╭─ Material provided
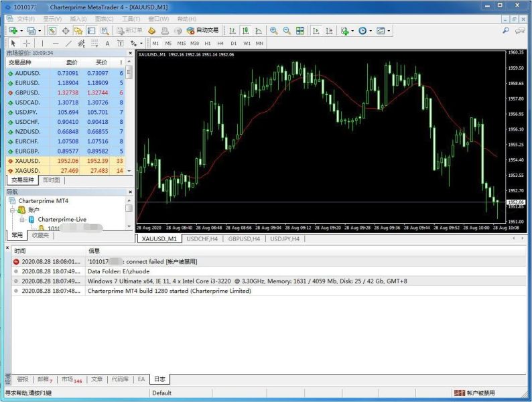
Task: Click the Market Watch vertical scrollbar
Action: tap(129, 117)
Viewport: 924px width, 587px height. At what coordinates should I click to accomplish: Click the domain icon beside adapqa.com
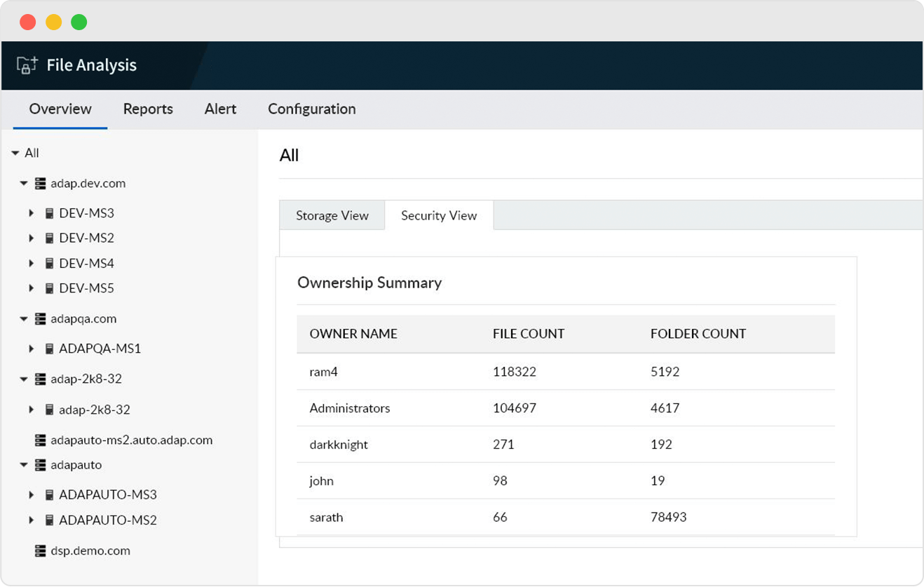pos(40,318)
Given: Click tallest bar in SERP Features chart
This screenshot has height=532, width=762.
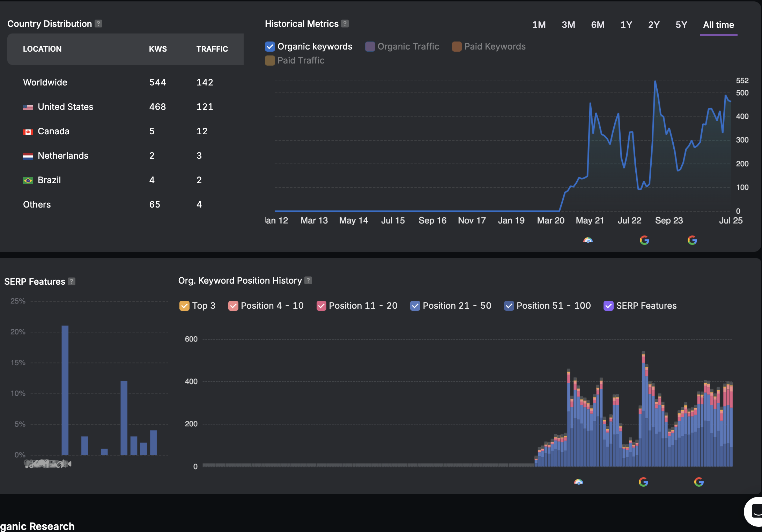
╰─
**Instructions to follow**
Produce an exact copy of only those lines that run from the line with "Viewport: 924px width, 587px" to the final line of the records, including both; exclude images.

**Answer space**
Viewport: 924px width, 587px height. At what coordinates should I click to accomplish: Click the domain icon beside adapqa.com
pos(40,318)
Given: Click tallest bar in SERP Features chart
This screenshot has height=532, width=762.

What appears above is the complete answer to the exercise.